Pedro lo miró un instante antes de dar un paso atrás para dejarlo pasar hacia el oscuro vestíbulo de la hacienda que Pedro había visitado la última vez con Paula. Fue entonces cuando se fijó en el vaso medio vacío de whisky y la botella vacía sobre la mesa. Gonzalo se había detenido en medio de la sala y miraba el retrato situado encima de la enorme chimenea. Fue entonces cuando Pedro miró el cuadro realmente.
–Un momento. ¿Es…?
–Sí.
Pedro estaba impresionado por la imagen de la mujer que lo miraba fijamente.

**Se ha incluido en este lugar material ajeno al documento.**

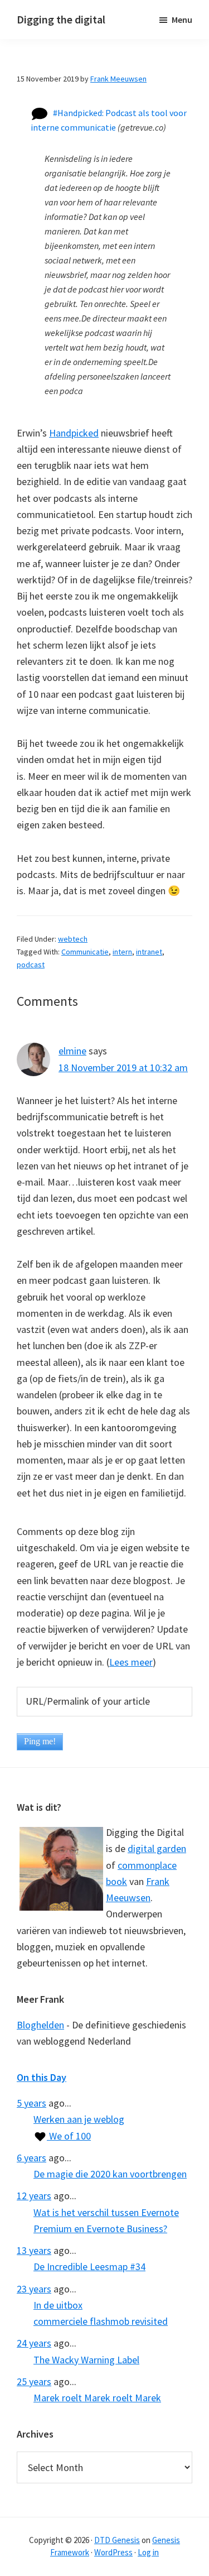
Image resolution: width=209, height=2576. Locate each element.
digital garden (157, 1848)
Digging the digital (61, 19)
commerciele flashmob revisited (100, 2321)
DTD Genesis (117, 2540)
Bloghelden (40, 2024)
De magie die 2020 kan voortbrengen (110, 2173)
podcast (31, 965)
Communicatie (85, 952)
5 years (31, 2103)
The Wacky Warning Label (86, 2359)
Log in (148, 2552)
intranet (149, 952)
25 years (34, 2381)
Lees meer (131, 1662)
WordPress (113, 2552)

El cuadro estaba firmado por uno de los pintores europeos más importantes de la época.
–Dios mío, ¿Es…?
–Nuestra madre. El parecido es asombroso, ¿No crees?

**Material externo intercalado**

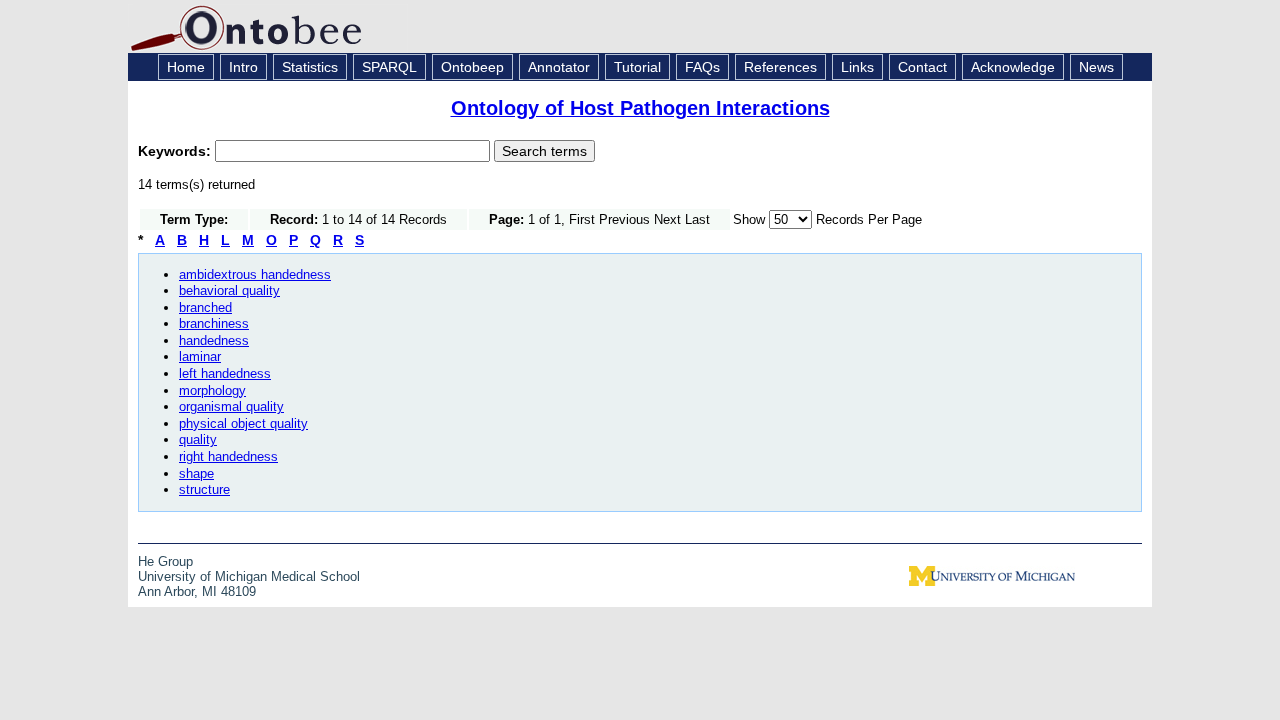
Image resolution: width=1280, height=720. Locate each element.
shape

Pedro decidió no responder. De pronto se había dado cuenta de lo duro que debió ser para el padre de Paula ver el rostro de su esposa en su hija. Y también fue consciente de lo difícil que debió ser para ella.
–Este cuadro debe valer al menos cien millones.
–Tú no eres el único multimillonario de la sala, Alfonso.
–¿Lo compraste?
Una pausa cargada de significado inundó el aire antes de que Gonzalo admitiera a regañadientes que se trataba de una larga historia. Pedro lo miró de reojo.
–¿Estás bien? –le preguntó con preocupación genuina.
–No creo que hayas venido hasta aquí para hablar de mí y de mis sentimientos, ¿Verdad, Alfonso?
–No, pero…
–No –lo interrumpió Gonzalo alzando la mano para desviar la conversación.
Pedro suspiró.
–¿Sabes dónde está?
–Sí.
–¿Me lo vas a decir?
–Solo si me das una buena razón –respondió el otro hombre clavando en él una mirada feroz.
–La amo –se limitó a decir Pedro.
Dejó que la verdad brillara a través de sus palabras y llenara la oscuridad de la estancia. En las últimas semanas había invertido muchas horas pensando en sus sentimientos, sus miedos y las partes más oscuras de su ser. Lamentaba cada segundo que no había permitido que Paula lo ayudara en aquel sentido, pero sabía que en realidad era mejor y más sano que se hubiera dado cuenta por sí mismo.
–Tal vez sea cierto. Tal vez incluso yo te crea. Pero eso no significa que te vaya a dar lo que quieres.
Pedro no podía culparlo por ello. Le llevó casi una hora convencer a Gonzalo de que le revelara dónde estaba Paula. Cuando regresó al coche, sacó el móvil y le pidió a su asistente que buscara el número de Ignacio Tersi. La conversación fue breve y directa, y apartó a un lado su preocupación por el hermano de Paula cuando Ignacio prometió ir a Siena en cuanto le fuera humanamente posible. Entonces, centrado únicamente en Paula, arrancó el coche y apretó el acelerador.